### EXERCISE OBJECTIVE
Reproduce the entire listing below verbatim.

### DATASET RECORDS
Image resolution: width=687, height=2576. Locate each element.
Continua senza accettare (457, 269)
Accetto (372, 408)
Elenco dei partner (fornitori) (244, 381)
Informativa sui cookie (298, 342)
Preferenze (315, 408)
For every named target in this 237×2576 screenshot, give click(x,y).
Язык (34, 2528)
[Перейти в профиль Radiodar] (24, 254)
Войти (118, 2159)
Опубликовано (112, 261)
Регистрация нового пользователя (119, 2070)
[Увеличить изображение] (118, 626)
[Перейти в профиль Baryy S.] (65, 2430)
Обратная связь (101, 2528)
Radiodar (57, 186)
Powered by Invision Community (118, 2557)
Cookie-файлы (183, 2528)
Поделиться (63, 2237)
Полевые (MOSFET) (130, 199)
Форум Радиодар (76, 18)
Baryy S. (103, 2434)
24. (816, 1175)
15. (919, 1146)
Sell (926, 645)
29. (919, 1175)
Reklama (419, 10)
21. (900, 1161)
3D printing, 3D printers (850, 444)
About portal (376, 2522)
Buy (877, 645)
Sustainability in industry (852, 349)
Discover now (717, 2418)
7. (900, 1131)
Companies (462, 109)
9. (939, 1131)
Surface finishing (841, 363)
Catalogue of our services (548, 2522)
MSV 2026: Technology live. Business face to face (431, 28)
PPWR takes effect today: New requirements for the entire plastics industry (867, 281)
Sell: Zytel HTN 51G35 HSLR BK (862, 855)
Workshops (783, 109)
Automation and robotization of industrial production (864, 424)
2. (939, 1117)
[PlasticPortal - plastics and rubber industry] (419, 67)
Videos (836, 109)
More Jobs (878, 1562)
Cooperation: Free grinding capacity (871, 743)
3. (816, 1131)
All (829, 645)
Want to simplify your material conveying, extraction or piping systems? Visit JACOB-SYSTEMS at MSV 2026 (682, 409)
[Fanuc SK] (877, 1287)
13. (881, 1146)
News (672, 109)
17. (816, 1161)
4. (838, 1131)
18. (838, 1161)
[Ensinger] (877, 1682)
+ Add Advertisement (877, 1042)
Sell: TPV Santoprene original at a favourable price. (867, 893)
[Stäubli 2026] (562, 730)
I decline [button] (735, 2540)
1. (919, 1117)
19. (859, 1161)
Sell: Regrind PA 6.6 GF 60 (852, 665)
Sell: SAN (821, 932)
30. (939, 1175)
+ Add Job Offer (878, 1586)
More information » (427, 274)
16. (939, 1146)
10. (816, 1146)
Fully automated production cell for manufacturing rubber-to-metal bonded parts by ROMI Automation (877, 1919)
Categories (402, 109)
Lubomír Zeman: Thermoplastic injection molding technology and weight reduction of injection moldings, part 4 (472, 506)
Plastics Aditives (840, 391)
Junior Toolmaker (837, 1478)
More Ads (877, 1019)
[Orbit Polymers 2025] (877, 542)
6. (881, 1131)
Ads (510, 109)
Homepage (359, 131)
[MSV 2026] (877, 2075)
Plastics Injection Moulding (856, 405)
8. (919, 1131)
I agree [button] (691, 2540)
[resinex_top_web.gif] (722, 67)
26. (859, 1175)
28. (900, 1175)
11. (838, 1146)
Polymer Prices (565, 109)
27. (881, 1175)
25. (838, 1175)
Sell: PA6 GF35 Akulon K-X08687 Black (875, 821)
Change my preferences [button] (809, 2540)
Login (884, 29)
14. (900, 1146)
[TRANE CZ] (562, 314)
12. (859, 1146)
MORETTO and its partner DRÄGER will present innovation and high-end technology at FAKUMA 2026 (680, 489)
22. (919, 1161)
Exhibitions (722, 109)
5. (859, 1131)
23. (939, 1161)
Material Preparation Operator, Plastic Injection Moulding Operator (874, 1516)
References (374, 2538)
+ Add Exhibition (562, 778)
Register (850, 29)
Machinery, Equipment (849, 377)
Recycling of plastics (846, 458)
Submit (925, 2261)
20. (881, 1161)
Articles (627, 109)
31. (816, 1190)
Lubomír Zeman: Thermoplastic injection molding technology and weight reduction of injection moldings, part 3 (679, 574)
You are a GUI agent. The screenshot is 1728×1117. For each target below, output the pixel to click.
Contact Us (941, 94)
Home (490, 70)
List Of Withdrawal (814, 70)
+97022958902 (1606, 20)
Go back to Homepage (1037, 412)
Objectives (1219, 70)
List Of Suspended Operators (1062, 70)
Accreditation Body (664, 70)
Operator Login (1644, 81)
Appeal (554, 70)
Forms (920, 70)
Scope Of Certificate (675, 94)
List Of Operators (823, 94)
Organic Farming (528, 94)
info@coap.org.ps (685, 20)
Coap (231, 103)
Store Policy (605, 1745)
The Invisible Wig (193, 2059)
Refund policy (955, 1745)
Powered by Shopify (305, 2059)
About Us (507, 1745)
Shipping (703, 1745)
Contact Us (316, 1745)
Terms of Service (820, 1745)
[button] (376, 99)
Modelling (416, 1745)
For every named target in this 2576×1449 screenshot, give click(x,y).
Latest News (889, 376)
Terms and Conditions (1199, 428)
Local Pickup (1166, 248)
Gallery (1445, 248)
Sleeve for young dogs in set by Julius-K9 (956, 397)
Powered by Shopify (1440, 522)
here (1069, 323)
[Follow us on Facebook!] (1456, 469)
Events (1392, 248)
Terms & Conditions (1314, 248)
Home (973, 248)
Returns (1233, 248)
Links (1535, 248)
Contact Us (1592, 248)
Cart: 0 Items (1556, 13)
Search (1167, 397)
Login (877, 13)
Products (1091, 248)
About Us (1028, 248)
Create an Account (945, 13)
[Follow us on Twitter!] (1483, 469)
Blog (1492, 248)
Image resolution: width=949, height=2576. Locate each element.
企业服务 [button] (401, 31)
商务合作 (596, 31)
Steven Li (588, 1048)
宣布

### YOUR SOLUTION
Image resolution: width=687, height=2576. Locate each element.
Continua senza accettare (457, 269)
Accetto (372, 408)
Elenco dei partner (fornitori) (244, 381)
Informativa sui cookie (298, 342)
Preferenze (315, 408)
For every named target in this 237×2576 screenshot, give click(x,y).
Язык (34, 2528)
[Перейти в профиль Radiodar] (24, 254)
Войти (118, 2159)
Опубликовано (112, 261)
Регистрация нового пользователя (119, 2070)
[Увеличить изображение] (118, 626)
[Перейти в профиль Baryy S.] (65, 2430)
Обратная связь (101, 2528)
Radiodar (57, 186)
Powered by Invision Community (118, 2557)
Cookie-файлы (183, 2528)
Поделиться (63, 2237)
Полевые (MOSFET) (130, 199)
Форум Радиодар (76, 18)
Baryy S. (103, 2434)
24. (816, 1175)
15. (919, 1146)
Sell (926, 645)
29. (919, 1175)
Reklama (419, 10)
21. (900, 1161)
3D printing, 3D printers (850, 444)
About portal (376, 2522)
Buy (877, 645)
Sustainability in industry (852, 349)
Discover now (717, 2418)
7. (900, 1131)
Companies (462, 109)
9. (939, 1131)
Surface finishing (841, 363)
Catalogue of our services (548, 2522)
MSV 2026: Technology live. Business face to face (431, 28)
PPWR takes effect today: New requirements for the entire plastics industry (867, 281)
Sell: Zytel HTN 51G35 HSLR BK (862, 855)
Workshops (783, 109)
Automation and robotization of industrial production (864, 424)
2. (939, 1117)
[PlasticPortal - plastics and rubber industry] (419, 67)
Videos (836, 109)
More Jobs (878, 1562)
Cooperation: Free grinding capacity (871, 743)
3. (816, 1131)
All (829, 645)
Want to simplify your material conveying, extraction or piping systems? Visit JACOB-SYSTEMS at MSV 2026 (682, 409)
[Fanuc SK] (877, 1287)
13. (881, 1146)
News (672, 109)
17. (816, 1161)
4. (838, 1131)
18. (838, 1161)
[Ensinger] (877, 1682)
+ Add Advertisement (877, 1042)
Sell: TPV Santoprene original at a favourable price. (867, 893)
[Stäubli 2026] (562, 730)
I decline [button] (735, 2540)
1. (919, 1117)
19. (859, 1161)
Sell: Regrind PA 6.6 GF 60 (852, 665)
Sell: SAN (821, 932)
30. (939, 1175)
+ Add Job Offer (878, 1586)
More information » (427, 274)
16. (939, 1146)
10. (816, 1146)
Fully automated production cell for manufacturing rubber-to-metal bonded parts by ROMI Automation (877, 1919)
Categories (402, 109)
Lubomír Zeman: Thermoplastic injection molding technology and weight reduction of injection moldings, part 4 (472, 506)
Plastics Aditives (840, 391)
Junior Toolmaker (837, 1478)
More Ads (877, 1019)
[Orbit Polymers 2025] (877, 542)
6. (881, 1131)
Ads (510, 109)
Homepage (359, 131)
[MSV 2026] (877, 2075)
Plastics Injection Moulding (856, 405)
8. (919, 1131)
I agree [button] (691, 2540)
[resinex_top_web.gif] (722, 67)
26. (859, 1175)
28. (900, 1175)
11. (838, 1146)
Polymer Prices (565, 109)
27. (881, 1175)
25. (838, 1175)
Sell: PA6 GF35 Akulon K-X08687 Black (875, 821)
Change my preferences [button] (809, 2540)
Login (884, 29)
14. (900, 1146)
[TRANE CZ] (562, 314)
12. (859, 1146)
MORETTO and its partner DRÄGER will present innovation and high-end technology at FAKUMA 2026 (680, 489)
22. (919, 1161)
Exhibitions (722, 109)
5. (859, 1131)
23. (939, 1161)
Material Preparation Operator, Plastic Injection Moulding Operator (874, 1516)
References (374, 2538)
+ Add Exhibition (562, 778)
Register (850, 29)
Machinery, Equipment (849, 377)
Recycling of plastics (846, 458)
Submit (925, 2261)
20. (881, 1161)
Articles (627, 109)
31. (816, 1190)
Lubomír Zeman: Thermoplastic injection molding technology and weight reduction of injection moldings, part 3 (679, 574)
You are a GUI agent. The screenshot is 1728×1117. For each target below, output the pixel to click.
Contact Us (941, 94)
Home (490, 70)
List Of Withdrawal (814, 70)
+97022958902 (1606, 20)
Go back to Homepage (1037, 412)
Objectives (1219, 70)
List Of Suspended Operators (1062, 70)
Accreditation Body (664, 70)
Operator Login (1644, 81)
Appeal (554, 70)
Forms (920, 70)
Scope Of Certificate (675, 94)
List Of Operators (823, 94)
Organic Farming (528, 94)
info@coap.org.ps (685, 20)
Coap (231, 103)
Store Policy (605, 1745)
The Invisible Wig (193, 2059)
Refund policy (955, 1745)
Powered by Shopify (305, 2059)
About Us (507, 1745)
Shipping (703, 1745)
Contact Us (316, 1745)
Terms of Service (820, 1745)
[button] (376, 99)
Modelling (416, 1745)
For every named target in this 2576×1449 screenshot, give click(x,y).
Latest News (889, 376)
Terms and Conditions (1199, 428)
Local Pickup (1166, 248)
Gallery (1445, 248)
Sleeve for young dogs in set by Julius-K9 (956, 397)
Powered by Shopify (1440, 522)
here (1069, 323)
[Follow us on Facebook!] (1456, 469)
Events (1392, 248)
Terms & Conditions (1314, 248)
Home (973, 248)
Returns (1233, 248)
Links (1535, 248)
Contact Us (1592, 248)
Cart: 0 Items (1556, 13)
Search (1167, 397)
Login (877, 13)
Products (1091, 248)
About Us (1028, 248)
Create an Account (945, 13)
[Follow us on Twitter!] (1483, 469)
Blog (1492, 248)
Image resolution: width=949, height=2576. Locate each element.
企业服务 [button] (401, 31)
商务合作 (596, 31)
Steven Li (588, 1048)
宣布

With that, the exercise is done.